### Extrait étudié
··········

Les déclencheurs et les flashbacks ne sont que quelques-uns des problèmes de santé mentale qui peuvent affecter un-e survivant-e longtemps après son expérience traumatique. Voici d’autres problèmes de santé mentale à long terme couramment associés à un traumatisme.
- Vigilance accrue : Parfois appelée hyperexcitation ou hypervigilance, la vigilance accrue se caractérise par des difficultés à dormir et à se concentrer, des tremblements, des tensions musculaires et une tendance à sursauter facilement. Les personnes qui ont vécu un événement traumatisant, comme une agression sexuelle, peuvent avoir une vision déformée du monde comme étant rempli de dangers, ce qui amène leur corps à être en état d’alerte en tout temps. Si cette vigilance accrue peut être utile dans une situation dangereuse, elle peut nuire au système de stress de l’organisme lorsqu’elle se poursuit même dans des situations sûres. La vigilance accrue peut persister pendant des années après la survenue d’un traumatisme.
- Dissociation: Il s’agit d’un processus mental qui déconnecte les pensées, les souvenirs, les sentiments, les actions et/ou le sentiment d’identité d’une personne, et qui se caractérise par des yeux fixes ou « glacés », un affect aplati, des périodes de silence et une voix monotone. La majorité des personnes ont déjà fait l’expérience de la dissociation, par exemple en arrivant au travail sans aucun souvenir de leur trajet. Cependant, la dissociation peut aussi être une réaction au stress et au traumatisme, comme un élément de protection qui déforme le temps, l’espace ou l’identité du ou de la survivant-e. La dissociation protège le ou la survivant-e en l’éloignant de l’expérience vécue, comme un mécanisme de survie. Ce symptôme peut devenir très envahissant et conduire au trouble dissociatif de l’identité.
- Chagrin & dépression : Les victimes de violences sexuelles peuvent se sentir déprimées, tristes et/ou désespérées après leur traumatisme, et se mettre à pleurer plus souvent. Elles peuvent également se désintéresser des personnes et des activités qu’elles appréciaient auparavant ou avoir l’impression que les projets qu’elles avaient pour l’avenir n’ont plus d’importance. Ce sont des expressions courantes du chagrin et de la dépression.
- Automédication : Selon la théorie de l’automédication d’Edward Khantzian, les survivants-es choisissent des substances en fonction de leurs effets spécifiques, par exemple, pour bloquer les souvenirs, les pensées et les sentiments douloureux liés au traumatisme, ou pour gérer les effets de la dépression. Certains-es survivants-es peuvent consommer de l’alcool ou des drogues pour essayer d’améliorer leur sommeil ou d’oublier leurs cauchemars. La consommation de substances peut varier en fonction d’un certain nombre de facteurs, tels les symptômes les plus prononcés du traumatisme. La consommation chronique de substances peut avoir un impact sur le rétablissement du traumatisme et peut causer ses propres problèmes.
- Pensées intrusives : Il s’agit de pensées et de souvenirs associés au traumatisme que les survivants-es peuvent ressentir sans avertissement ni désir, avec ou sans la présence d’un élément déclencheur. Ces pensées et ces souvenirs peuvent survenir très rapidement, ce que l’on appelle le « flooding », et peuvent être très perturbants pour la personne concernée.

··········

### Jeu d'enregistrements
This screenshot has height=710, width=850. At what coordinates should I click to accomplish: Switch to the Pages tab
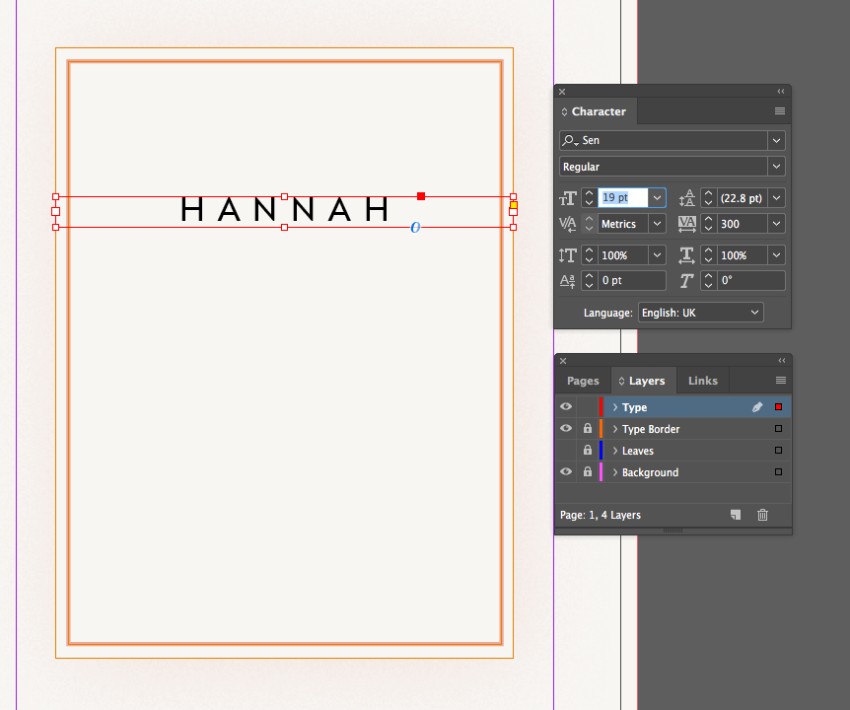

··········

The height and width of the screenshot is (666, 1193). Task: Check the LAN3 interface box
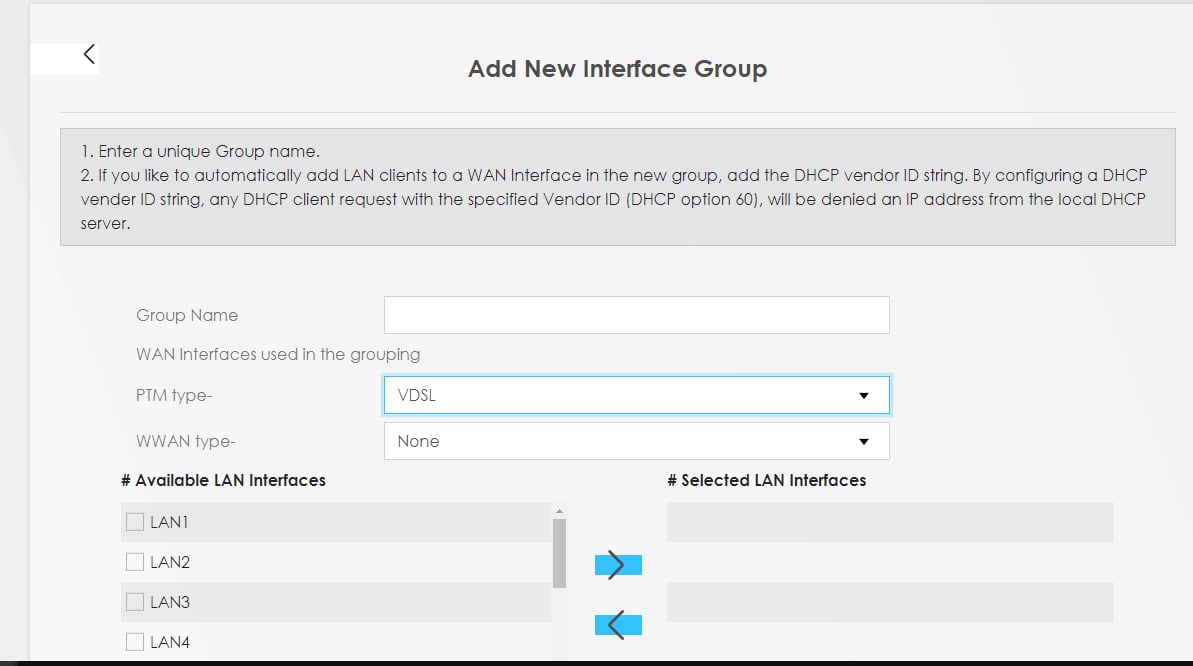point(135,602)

··········

### Objectif de l'exercice
Recopiez l'extrait sur les séquelles du traumatisme, depuis « - Vigilance accrue » jusqu'à « survenue d’un traumatisme. », en renommant « tremblements » en « frissons ». Les enregistrements n'ont aucun rapport avec l'extrait sur les séquelles du traumatisme.

### Corrigé
- Vigilance accrue : Parfois appelée hyperexcitation ou hypervigilance, la vigilance accrue se caractérise par des difficultés à dormir et à se concentrer, des frissons, des tensions musculaires et une tendance à sursauter facilement. Les personnes qui ont vécu un événement traumatisant, comme une agression sexuelle, peuvent avoir une vision déformée du monde comme étant rempli de dangers, ce qui amène leur corps à être en état d’alerte en tout temps. Si cette vigilance accrue peut être utile dans une situation dangereuse, elle peut nuire au système de stress de l’organisme lorsqu’elle se poursuit même dans des situations sûres. La vigilance accrue peut persister pendant des années après la survenue d’un traumatisme.